Jimmy Heath was not just a musician. Jimmy Heath was a lifestyle, a mood, a way to make sense of the world.
The last time I saw Jimmy play was in 2016 at the Village Vanguard with Jeb Patton, David Wong, and Al Foster. I never heard a set of Jimmy Heath where there wasn’t some down ‘n dirty blues, and that night he was particularly inspired on Sonny Red’s “Bluesville.” The snaky tenor lines burst through the air like soulful sparkles. It was a good reminder that Jimmy was the same age as John Coltrane, and that Jimmy and Trane had learned the blues together as teenagers in Philadelphia.
Jimmy was the middle child of one of the great jazz families. Percy was the elder, a major bassist for Charlie Parker and Miles Davis and eventually the bottom end of the Modern Jazz Quartet. Tootie was the younger, a quicksilver swinger who has played comfortably with everybody from Wes Montgomery to Don Cherry.
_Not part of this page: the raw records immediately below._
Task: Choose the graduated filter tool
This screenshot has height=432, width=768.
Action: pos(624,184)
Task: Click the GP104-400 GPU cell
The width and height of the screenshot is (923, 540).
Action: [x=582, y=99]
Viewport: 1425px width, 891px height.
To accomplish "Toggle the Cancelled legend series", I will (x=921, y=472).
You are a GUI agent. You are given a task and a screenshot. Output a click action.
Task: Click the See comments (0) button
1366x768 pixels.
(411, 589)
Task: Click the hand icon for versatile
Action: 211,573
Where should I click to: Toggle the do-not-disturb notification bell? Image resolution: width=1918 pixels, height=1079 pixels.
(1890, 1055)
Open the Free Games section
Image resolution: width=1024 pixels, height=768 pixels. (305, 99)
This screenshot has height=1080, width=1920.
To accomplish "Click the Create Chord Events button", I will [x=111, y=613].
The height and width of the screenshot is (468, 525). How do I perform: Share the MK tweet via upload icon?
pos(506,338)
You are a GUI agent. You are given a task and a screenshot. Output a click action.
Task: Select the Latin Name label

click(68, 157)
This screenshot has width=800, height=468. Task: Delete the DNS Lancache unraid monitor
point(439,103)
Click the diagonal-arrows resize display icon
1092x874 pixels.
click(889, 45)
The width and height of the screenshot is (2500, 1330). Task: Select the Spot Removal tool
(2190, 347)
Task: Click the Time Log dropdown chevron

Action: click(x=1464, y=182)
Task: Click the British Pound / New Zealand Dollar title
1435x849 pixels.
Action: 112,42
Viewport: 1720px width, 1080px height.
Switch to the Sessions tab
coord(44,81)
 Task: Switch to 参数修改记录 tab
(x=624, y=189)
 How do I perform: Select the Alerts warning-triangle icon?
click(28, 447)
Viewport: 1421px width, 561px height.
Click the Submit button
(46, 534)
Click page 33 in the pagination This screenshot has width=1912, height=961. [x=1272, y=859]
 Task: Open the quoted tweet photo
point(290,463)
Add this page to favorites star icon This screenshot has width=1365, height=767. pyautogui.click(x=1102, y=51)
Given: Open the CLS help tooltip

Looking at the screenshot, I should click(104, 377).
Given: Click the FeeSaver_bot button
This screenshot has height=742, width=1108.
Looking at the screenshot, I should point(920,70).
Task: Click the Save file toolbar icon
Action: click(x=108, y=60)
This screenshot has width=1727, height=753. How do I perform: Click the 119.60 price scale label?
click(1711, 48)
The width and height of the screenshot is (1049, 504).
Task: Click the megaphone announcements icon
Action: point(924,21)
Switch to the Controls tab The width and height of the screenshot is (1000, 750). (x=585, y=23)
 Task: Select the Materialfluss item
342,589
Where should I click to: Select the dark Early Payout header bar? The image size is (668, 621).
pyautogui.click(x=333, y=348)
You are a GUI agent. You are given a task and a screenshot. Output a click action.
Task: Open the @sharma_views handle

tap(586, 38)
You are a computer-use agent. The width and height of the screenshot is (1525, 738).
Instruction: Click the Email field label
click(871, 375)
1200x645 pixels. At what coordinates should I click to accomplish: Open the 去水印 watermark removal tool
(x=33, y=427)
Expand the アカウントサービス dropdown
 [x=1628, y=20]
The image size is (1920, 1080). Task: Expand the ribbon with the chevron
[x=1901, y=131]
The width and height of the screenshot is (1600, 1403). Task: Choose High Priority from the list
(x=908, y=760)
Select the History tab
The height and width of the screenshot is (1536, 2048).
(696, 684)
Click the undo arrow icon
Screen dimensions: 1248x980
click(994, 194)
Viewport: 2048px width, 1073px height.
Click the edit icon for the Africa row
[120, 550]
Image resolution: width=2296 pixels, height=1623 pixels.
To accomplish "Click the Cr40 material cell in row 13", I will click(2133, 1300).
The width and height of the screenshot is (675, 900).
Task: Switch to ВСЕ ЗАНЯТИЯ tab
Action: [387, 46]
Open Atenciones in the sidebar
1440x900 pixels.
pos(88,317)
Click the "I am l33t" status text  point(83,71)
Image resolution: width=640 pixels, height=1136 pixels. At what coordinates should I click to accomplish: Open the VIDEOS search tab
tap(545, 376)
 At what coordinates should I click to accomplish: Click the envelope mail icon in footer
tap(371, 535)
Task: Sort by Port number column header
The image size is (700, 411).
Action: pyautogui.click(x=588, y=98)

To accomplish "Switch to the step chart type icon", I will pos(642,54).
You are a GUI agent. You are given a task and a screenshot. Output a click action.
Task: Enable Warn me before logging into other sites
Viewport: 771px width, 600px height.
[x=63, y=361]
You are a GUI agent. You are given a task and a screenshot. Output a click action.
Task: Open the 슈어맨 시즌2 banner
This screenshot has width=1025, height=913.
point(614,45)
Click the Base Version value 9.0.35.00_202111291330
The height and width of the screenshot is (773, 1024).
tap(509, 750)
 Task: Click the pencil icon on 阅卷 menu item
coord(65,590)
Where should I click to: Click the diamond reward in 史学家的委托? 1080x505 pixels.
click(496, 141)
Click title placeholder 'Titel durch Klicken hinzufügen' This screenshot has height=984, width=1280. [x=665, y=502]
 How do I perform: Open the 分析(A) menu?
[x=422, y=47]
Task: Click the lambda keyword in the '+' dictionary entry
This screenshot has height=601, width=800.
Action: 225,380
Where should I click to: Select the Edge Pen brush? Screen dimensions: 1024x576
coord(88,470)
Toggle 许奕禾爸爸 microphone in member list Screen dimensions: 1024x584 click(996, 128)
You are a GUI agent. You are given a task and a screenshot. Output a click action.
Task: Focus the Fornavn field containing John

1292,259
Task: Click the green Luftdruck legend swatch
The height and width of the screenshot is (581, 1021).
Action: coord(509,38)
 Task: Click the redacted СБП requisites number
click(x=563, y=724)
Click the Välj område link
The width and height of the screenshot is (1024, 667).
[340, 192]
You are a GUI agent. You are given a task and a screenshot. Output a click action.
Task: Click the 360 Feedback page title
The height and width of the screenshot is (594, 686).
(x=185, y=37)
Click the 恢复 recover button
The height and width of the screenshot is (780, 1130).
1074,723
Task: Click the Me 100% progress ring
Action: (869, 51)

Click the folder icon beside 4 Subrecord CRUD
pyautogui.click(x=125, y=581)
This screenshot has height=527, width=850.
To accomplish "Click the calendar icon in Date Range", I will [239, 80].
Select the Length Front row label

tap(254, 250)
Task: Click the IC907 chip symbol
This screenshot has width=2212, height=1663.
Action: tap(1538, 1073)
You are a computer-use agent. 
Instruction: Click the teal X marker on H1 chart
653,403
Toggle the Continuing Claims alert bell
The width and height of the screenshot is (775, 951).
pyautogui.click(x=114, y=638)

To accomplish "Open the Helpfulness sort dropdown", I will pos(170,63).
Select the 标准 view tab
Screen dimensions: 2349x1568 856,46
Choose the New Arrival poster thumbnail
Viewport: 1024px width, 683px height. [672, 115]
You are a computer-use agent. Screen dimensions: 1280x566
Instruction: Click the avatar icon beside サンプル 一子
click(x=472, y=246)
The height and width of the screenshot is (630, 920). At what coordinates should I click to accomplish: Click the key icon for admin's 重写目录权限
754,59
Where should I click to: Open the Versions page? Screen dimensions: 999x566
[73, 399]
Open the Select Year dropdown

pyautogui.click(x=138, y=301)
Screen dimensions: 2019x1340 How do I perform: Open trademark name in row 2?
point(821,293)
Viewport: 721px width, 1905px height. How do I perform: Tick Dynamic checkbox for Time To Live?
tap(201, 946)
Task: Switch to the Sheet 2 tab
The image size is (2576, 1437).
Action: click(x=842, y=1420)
For a time they joined together as the Heath Brothers, a band that must have appeared at every major jazz festival in the world.
When Jimmy, Percy, and Tootie played together, it was a conversation. Not just musically, but literally: They would talk to each other, the whole time, the whole gig. It was hilarious. They’d talk about who looked funny in the audience and who had the better hotel room that night. One time I saw Tootie play a loud cymbal crash during a piano solo, prompting Jimmy to yell, ‘That was a big one!” Tootie yelled back, “It had to be done!”
All the brothers had amazing verbal skills, they were all born comics and could riff like nobody’s business. After “Winter Sleeves,” one of the pieces in the Heath Brothers book, Jimmy Heath would address the audience in rhyme:
That piece was called, “Winter Sleeves”…
based on a song called, “Autumn Leaves”…
so I could collect the royalties…
for my melodies.…
Please!
The most familiar of Jimmy’s many compositions is probably “Gingerbread Boy,” thanks to a classic performance of Miles Davis with Wayne Shorter, Herbie Hancock, Ron Carter, and Tony Williams. The tune’s jagged themes just sort of hang there, a set of questions and answers. Conversation in music, conversation on the bandstand. Miles recorded a few Jimmy Heath tunes and didn’t always give credit. “Miles! Could I have the royalties for my melodies….please?”
I Walked With Giants is Jimmy’s autobiography. It’s a valuable read, but no jazz master gives up all their secrets. Now that Jimmy is gone, he took a big part of what was living history with him.
Tootie told me a great story recently: While Jimmy was serving time at the Lewisburg Penitentiary, he put a band together that included William Langford, better known to jazz fans as The Legendary Haasan. When Langford decided to quit the prison band, he wrote Jimmy a letter to explain that he didn’t want to do it any more. Of course, Haasan saw Jimmy all day long, every day, at chow and exercise time etc. Still, Haasan sent Jimmy a letter.
I’m not sure what this story proves, exactly, except that it’s another reminder that when Jimmy played the blues, it was the real blues.
Jimmy Heath’s extensive discography deserves a serious critical overview. There’s a lot there, and most of it isn’t nearly as well known as it should be. As I type this, I’m listening to the truly brilliant composition “Six Steps” from Swamp Seed. The orchestration includes two french horns and tuba. Harold Mabern (also recently gone) gets the first say, Donald Byrd is supremely tasty, and then Jimmy himself tells it like it is. His brothers Percy and Tootie are in the rhythm section. Family, community, conversation, mystery, the spiritual, the unknowable, the slick, the smart, the surreal: Whatever I love about jazz, it’s all right here in this fabulous track.